Tale principio, che nelle procedure negoziate comporta il divieto di reinvito dell’aggiudicatario, nonché dell’operatore invitato non aggiudicatario, negli affidamenti diretti ex art. 36 comma 2 lett. a) del D.lgs. n. 50/2016 prevede il divieto di riaffidamento nei confronti del contraente uscente.
Il divieto di riaffidamento non assume valenza assoluta, in quanto si ritiene ammissibile una deroga da parte della stazione appaltante che reinviti o riaffidi al contraente uscente, purché motivi in maniera puntuale la scelta “in considerazione della particolare struttura del mercato e della riscontrata effettiva assenza di alternative, tenuto altresì conto del grado di soddisfazione maturato a conclusione del precedente rapporto contrattuale (esecuzione a regola d’arte e qualità della prestazione, nel rispetto dei tempi e dei costi pattuiti) e della competitività del prezzo offerto rispetto alla media dei prezzi praticati nel settore di mercato di riferimento” (Linee Guida n. 4).
Conformemente, anche il Consiglio di Stato reputa pienamente rispondente ai principi di proporzionalità, economicità ed efficacia dell’attività amministrativa la possibilità di deroga in capo alla stazione appaltante “ferma la necessità che la motivazione relativa dia esplicitamente conto della non ricorrenza nel singolo caso dell’ipotesi di un arbitrario ed elusivo frazionamento della commessa, assumendo a tal fine come riferimento un periodo pari a tre anni solari”.

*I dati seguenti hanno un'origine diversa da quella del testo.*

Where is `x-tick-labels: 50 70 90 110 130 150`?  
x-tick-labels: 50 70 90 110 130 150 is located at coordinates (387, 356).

Sebbene, infatti, l’elevato grado di soddisfazione, inerente all’esecuzione a regola d’arte, alla qualità della prestazione, al rispetto dei tempi e dei costi pattuiti dei precedenti contratti conclusi, possa, in linea astratta, giustificare il riaffidamento e consentire una deroga al principio di rotazione, tuttavia, l’applicazione dello stesso “non può essere aggirata, con riferimento agli affidamenti operati negli ultimi tre anni solari, mediante ricorso a: arbitrari frazionamenti delle commesse o delle fasce; ingiustificate aggregazioni o strumentali determinazioni del calcolo del valore stimato dell’appalto; alternanza sequenziale di affidamenti diretti o di inviti agli stessi operatori economici; affidamenti o inviti disposti, senza adeguata giustificazione, ad operatori economici riconducibili a quelli per i quali opera il divieto di invito o affidamento.”.
Un’ipotesi applicabile, conclude ANAC, al caso in esame, in cui la stazione appaltante, spacchettando in maniera artificiosa vari appalti ha affidato gli stessi, in via diretta e senza alcuna procedura ai medesimi operatori, in assenza di qualsiasi motivazione.